/vagrant-kafka-cluster

Stand up a Kafka Cluster with Zookeeper in Vagrant

Primary LanguageHTML

Kafka Cluster

Table of Contents

Description

This repo will set up 6 boxes

  • 3 Zookeeper Nodes
  • 3 Kafka Nodes

The IP Address Ranges will be

  • 192.168.33.1{1,2,3} for Zookeeper
  • 192.168.33.2{1,2,3} for Kafka

Kafka-Manager will be stood up on zookeeper1 and can be accessed via zookeeper1:9000

Each box is allocated 1GB of RAM. Make sure your system can handle 6x1GB Vagrants.

Kafka and Zookeeper are all started with a max heap of 512m. This should prevent them from knocking the box over, and should give them enough headroom to handle most things that you throw at it.

I've locked down the versions as much as possible, check the cookbooks to see what versions of the packages we are downloading.

Trying It Out

There's a folder called ./test_scripts which contains a producer and a consumer. This will send messages to one kafka node and listen to another. The consumer (sample_consumer_stdout.py) will listen forever, whereas the producer (sample_producer.py) will push all of its messages onto Kafka and then exit.

These scripts are hard-coded to use the credit_cards topic in Kafka. If it doesn't exist, it will create it. The defaults for creating topics involve a replication factor of 3 and a partition factor of 1. This means if the kakfa node holding your data falls over, the other two also have it, so you have pretty strong redundancy. Partition factor says split the data across N nodes, right now we'll just let every node hold all of the data.

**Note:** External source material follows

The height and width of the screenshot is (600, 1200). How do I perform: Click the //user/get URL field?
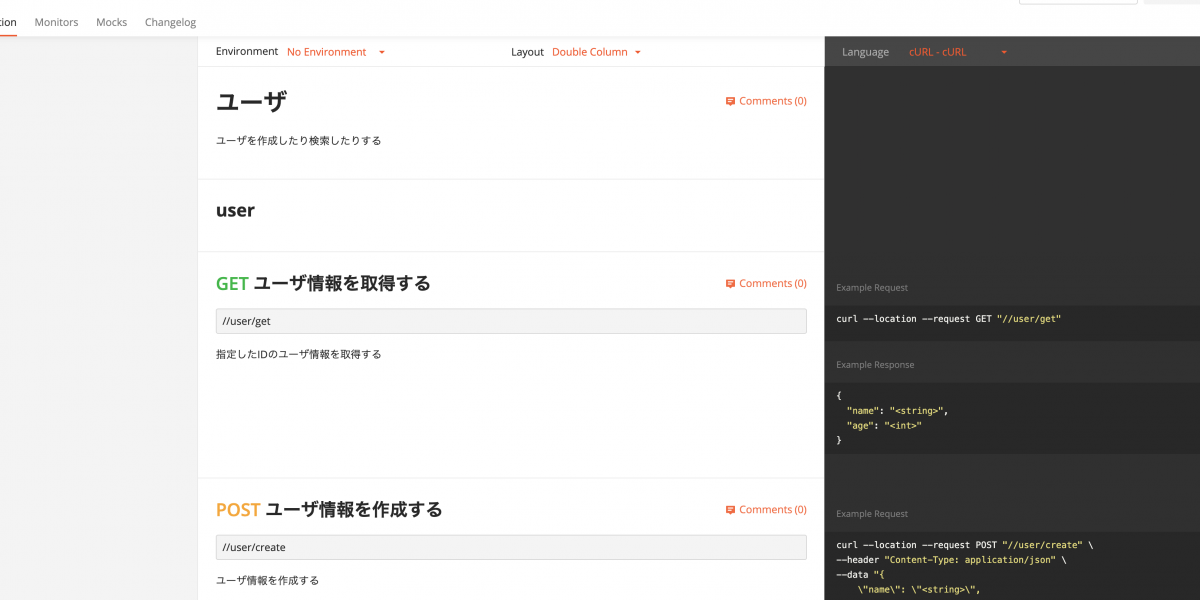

To run these scripts, first install the python requirements:

pip install -r requirements.txt

Because the kakfa nodes are configured to bind to the hostname instead of all interfaces, you must add these entries to your /etc/hosts file.

192.168.33.21 kafka1
192.168.33.22 kafka2
192.168.33.23 kafka3

Then run the scripts in this order, each in its own terminal:

./sample_consumer_stdout.py
./sample_producer.py

The terminal with stdout will display the messages sent across Kafka once it reads them off the queue.

As a note, these scripts are using Avro to serialize and deserialize the messages that are sent across Kafka. This ensures data integrity as we will always make sure the data has been formatted correctly before it heads down the queue. You'll have to define a new schema (in the schemas folder) if you want to push a different type of data across the queue.

Kafka-Manager

On zookeeper1:9000, kafka-manager is running. On initital startup, you'll need to configure it. You'll need to add a cluster, with these settings:

name: dev # doesn't really matter
zookeeper_hosts: zookeeper1:2181,zookeeper2:2181,zookeeper3:2181
Kafka_Version: 0.8.2.1
Enable_JMX: true

I couldn't find a PPA hosting kafka-manager's deb, so I had to bundle it here. Building it in a RAM limited vagrant takes forever, committing 50M of debian makes me feel dirty, but saving time was more important.

Todo

  • Firewall Rules - Don't just purge ufw
  • Better Configuration - More JSON config so that this can be deployed somewhere
  • Some way to daemonize kafka better, there's no debian package that I found, so other than running it -daemon, there doesn't seeem to be a standard way to stand it up.